# Texte présenté:
● ● ●

Un tel dépistage présenterait plusieurs avantages :

– sur le plan médical, il permet de gagner un temps précieux et décisif pour le développement futur de l’enfant, quel que soit le mode de communication choisie ;

– sur le plan médico-économique, il permet de réduire les coûts de prise en charge et d’accompagnement d’un enfant atteint de troubles auditifs dépisté tardivement ;

– sur le plan social, il permet d’atteindre toutes les familles, y compris celles qui sont les plus éloignées de soins et donc de réduire les inégalités de santé ;

– sur le plan pratique, la régionalisation du dépistage permet un déploiement progressif, tel que souhaité par la plupart des acteurs concernés, dans un délai de deux ans.

Cette mesure, très attendue, s’inscrit pleinement dans le cadre de la politique de réduction des inégalités de santé promue par le Gouvernement. De fait, aujourd’hui, il existe d’importantes disparités en matière de dépistage de la surdité, selon les établissements de santé, selon les régions.

Elle serait d’ailleurs cohérente avec la politique conduite par plusieurs pays de l’OCDE tels que la Grande-Bretagne, l’Allemagne ou encore le Canada et certains États américains, qui ont mis en place un dépistage généralisé des troubles de l’audition à la maternité avec des résultats très satisfaisants et permettrait à la France de rattraper son retard à la matière.

PROPOSITION DE LOI

Article 1er

I. Après l’article L. 2132-2-1 du code de la santé publique, il est inséré un article L. 2132-2-2 ainsi rédigé :

« Art. L. 2132-2-2. – En plus des consultations prévues à l’article L. 1411-6, l’enfant bénéficie à la naissance d’un dépistage des troubles de l’audition.

● ● ●

# Données fournies:
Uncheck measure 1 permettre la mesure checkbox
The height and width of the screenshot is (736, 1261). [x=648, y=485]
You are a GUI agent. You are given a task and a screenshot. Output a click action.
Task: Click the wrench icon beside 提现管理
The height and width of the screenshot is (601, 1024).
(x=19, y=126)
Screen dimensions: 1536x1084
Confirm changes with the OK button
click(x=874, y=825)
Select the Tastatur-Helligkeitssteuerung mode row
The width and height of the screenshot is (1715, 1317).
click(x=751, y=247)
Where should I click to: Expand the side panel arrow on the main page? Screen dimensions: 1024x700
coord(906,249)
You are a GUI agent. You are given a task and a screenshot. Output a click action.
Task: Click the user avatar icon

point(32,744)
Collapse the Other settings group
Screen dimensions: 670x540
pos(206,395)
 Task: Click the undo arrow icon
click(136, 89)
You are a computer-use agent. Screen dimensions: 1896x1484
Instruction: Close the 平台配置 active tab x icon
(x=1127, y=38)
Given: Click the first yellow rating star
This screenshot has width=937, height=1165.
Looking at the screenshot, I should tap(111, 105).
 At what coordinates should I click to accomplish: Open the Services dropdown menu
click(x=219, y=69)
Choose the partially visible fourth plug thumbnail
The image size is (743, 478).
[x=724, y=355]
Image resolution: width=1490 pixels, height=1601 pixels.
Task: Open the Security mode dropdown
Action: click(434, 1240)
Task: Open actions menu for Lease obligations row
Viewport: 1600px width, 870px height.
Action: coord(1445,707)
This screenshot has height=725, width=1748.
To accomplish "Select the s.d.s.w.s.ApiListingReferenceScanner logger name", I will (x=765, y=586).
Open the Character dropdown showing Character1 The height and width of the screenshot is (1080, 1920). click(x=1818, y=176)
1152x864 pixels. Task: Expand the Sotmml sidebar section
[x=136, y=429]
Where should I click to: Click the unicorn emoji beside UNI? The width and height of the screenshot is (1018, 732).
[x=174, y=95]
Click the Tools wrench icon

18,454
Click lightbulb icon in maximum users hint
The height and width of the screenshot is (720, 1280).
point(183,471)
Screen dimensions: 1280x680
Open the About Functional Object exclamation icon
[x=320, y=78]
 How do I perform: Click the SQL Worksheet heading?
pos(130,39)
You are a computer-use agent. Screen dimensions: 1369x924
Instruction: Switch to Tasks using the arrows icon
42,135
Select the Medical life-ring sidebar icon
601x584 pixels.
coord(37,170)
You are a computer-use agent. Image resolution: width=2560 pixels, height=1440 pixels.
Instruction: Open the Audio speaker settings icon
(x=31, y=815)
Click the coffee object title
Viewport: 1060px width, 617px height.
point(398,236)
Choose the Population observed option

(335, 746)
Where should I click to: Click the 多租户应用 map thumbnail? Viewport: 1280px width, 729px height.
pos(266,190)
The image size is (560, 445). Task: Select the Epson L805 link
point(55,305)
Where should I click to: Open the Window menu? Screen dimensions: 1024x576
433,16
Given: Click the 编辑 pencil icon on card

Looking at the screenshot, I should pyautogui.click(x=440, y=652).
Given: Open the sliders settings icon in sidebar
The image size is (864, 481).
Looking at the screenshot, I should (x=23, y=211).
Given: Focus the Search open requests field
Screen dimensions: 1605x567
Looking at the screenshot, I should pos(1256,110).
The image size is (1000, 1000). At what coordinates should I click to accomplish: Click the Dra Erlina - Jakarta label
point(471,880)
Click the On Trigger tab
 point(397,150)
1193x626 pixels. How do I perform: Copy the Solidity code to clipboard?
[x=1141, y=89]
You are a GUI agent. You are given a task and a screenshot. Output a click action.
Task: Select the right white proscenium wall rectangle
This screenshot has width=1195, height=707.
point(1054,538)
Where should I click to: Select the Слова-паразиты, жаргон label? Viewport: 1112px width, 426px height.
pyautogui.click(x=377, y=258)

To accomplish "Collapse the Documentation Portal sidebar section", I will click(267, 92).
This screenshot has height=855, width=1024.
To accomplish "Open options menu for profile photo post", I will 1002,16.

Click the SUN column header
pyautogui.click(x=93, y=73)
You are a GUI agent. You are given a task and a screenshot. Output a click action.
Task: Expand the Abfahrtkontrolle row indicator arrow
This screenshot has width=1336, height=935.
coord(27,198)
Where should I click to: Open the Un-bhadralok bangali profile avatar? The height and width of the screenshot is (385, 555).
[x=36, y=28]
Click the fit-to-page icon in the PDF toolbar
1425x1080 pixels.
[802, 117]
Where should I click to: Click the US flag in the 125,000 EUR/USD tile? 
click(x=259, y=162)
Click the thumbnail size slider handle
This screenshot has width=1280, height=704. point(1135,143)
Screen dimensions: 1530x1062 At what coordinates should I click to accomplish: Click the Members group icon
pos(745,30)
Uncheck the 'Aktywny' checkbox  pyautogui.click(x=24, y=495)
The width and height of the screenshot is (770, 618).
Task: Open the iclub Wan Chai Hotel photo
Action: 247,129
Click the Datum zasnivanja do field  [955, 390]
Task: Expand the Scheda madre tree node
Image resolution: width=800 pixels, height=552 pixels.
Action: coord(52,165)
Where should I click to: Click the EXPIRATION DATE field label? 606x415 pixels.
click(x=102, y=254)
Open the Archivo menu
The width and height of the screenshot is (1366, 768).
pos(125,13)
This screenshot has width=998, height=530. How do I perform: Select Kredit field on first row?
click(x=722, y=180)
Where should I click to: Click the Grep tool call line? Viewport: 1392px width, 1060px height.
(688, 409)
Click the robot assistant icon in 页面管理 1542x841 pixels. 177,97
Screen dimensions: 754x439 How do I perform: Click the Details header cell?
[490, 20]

● ● ●

# Travail demandé:
**1.** Répondez aux questions suivantes d'après le texte sur le dépistage auditif :
(a) Dans quel délai le déploiement progressif du dépistage est-il prévu ?
(b) Quels pays de l'OCDE sont nommés comme ayant mis en place un dépistage généralisé à la maternité ?
(c) Quel article serait inséré dans le code de la santé publique, et après quel article ?
**2.** Retapez à l'identique le passage du texte sur le dépistage auditif, depuis « Elle serait d’ailleurs » jusqu'à « à la matière. ».
**3.** Dans le texte sur le dépistage auditif, réécrivez de façon plus concise le paragraphe qui commence par « Cette mesure, très attendue », sans perdre ses faits essentiels.
Les items forment un matériau distinct du texte sur le dépistage auditif.

# Réponses aux exercices:
**1.**
(a) Dans un délai de deux ans.
(b) La Grande-Bretagne, l'Allemagne et le Canada, ainsi que certains États américains.
(c) L'article L. 2132-2-2, inséré après l'article L. 2132-2-1.

**2.**
Elle serait d’ailleurs cohérente avec la politique conduite par plusieurs pays de l’OCDE tels que la Grande-Bretagne, l’Allemagne ou encore le Canada et certains États américains, qui ont mis en place un dépistage généralisé des troubles de l’audition à la maternité avec des résultats très satisfaisants et permettrait à la France de rattraper son retard à la matière.

**3.** Cette mesure très attendue s'inscrit dans la politique gouvernementale de réduction des inégalités de santé. Aujourd'hui, le dépistage de la surdité présente d'importantes disparités selon les établissements de santé et les régions.